JOGLOSEMARNEWS.COM — Kebanyakan orang mungkin mengetahui bahwa hanya hutan yang dapat menyerap dan menyimpan karbon yang menyebabkan polusi.
Tetapi mungkin hanya sedikit orang yang mengetahui terdapat potensi penyerapan dan penyimpanan karbon yang lebih besar, yakni ekosistem pesisir, yang meliputi hutan mangrove, tumbuhan laut, dan rawa-rawa, atau yang dikenal sebagai karbon biru.
Karbon biru adalah karbon yang ditangkap dan disimpan di samudra dan ekosistem pesisir, termasuk karbon pantai yang tersimpan di lahan basah pasang surut, seperti hutan yang dipengaruhi pasang surut, bakau, rawa pasang surut dan padang lamun, di dalam tanah, biomassa hidup, dan sumber karbon biomassa yang tidak hidup. Seperti namanya, karbon ini berwarna biru.

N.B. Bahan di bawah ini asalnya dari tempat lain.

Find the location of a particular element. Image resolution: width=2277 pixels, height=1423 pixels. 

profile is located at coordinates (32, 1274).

Dikutip dari ditjenppi.menlhk.go.id, berdasarkan penelitian, ditemukan fakta bahwa ekosistem pesisir juga merupakan penyerap gas rumah kaca. Ekosistem pantai diyakini menyerap dan menyimpan karbon 100 kali lebih banyak dan lebih permanen dibandingkan dengan hutan di daratan.
Karbon yang diserap oleh ekosistem pesisir tidak kalah besar dibandingkan hutan. Berbeda dengan ekosistem daratan yang cenderung tidak bertambah pada saat tertentu, ekosistem pesisir mampu menyerap dan menyimpan karbon dalam sedimen secara terus-menerus dalam kurun waktu yang lama.

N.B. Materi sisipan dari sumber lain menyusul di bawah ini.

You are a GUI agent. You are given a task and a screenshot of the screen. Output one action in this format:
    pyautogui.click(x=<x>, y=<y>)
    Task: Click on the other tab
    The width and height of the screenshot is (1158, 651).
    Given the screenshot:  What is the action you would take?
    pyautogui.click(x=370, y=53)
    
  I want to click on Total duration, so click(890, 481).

Sekitar 50-99 persen karbon yang diserap oleh ekosistem pantai disimpan dalam tanah di kedalaman 6 meter di bawah permukaan tanah. Karbon yang tersimpan ini dapat tersimpan sampai ribuan tahun. Karena potensi yang besar inilah ekosistem pesisir bisa berperan banyak sebagai solusi adaptasi dan mitigas dampak perubahan iklim.
Namun, mengacu pada jurnal berjudul Estimasi Potensi Penyerapan Karbon Biru oleh Hutan Mangrove yang terbit di laman ejournal.unsrrat.ac.id, ekosistem karbon biru pesisir merupakan salah satu ekosistem yang paling terancam di Bumi dengan sekitar 340.000-980.000 hektare ekosistem ini dihancurkan setiap tahunnya.

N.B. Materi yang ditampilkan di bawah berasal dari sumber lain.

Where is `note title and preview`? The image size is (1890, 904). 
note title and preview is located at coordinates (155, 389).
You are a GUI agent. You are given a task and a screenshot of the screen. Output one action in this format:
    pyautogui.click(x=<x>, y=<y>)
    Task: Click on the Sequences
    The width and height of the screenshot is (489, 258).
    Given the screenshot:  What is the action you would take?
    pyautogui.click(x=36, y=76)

Diperkirakan sampai dengan 67 persen dan sedikitnya 35 persen dan 29 persen dari seluruh cakupan global hutan bakau, rawa pasang surut, dan padang lamun, secara berurutan, telah hilang. Jika hal ini berlanjut terus dengan laju yang tetap, sebanyak 30-40 persen rawa pasang surut dan padang lamun dan hampir semua bakau yang tidak dilindungi akan hilang dalam 100 tahun ke depan. Saat terdegradasi atau hilang, ekosistem ini akan menjadi sumber gas karbon dioksida rumah kaca yang besar.
Sama seperti jenis hutan lainnya, nilai dari hutan berbasis air atau lahan basah di mana karbon biru disimpan bergantung pada pengelolaan berskala lanskap. Pengelolaan yang baik akan mempertahankan nilai-nilai keanekaragaman hayati, layanan ekosistem, pembangunan ekonomi, kesejahteraan manusia, dan nilai lain dari hutan tersebut. Tetapi, sementara aspek biofisik dari ekosistem karbon biru mendapatkan perhatian, rincian dari tata kelola dan manajemen mereka relatif belum dijelajahi.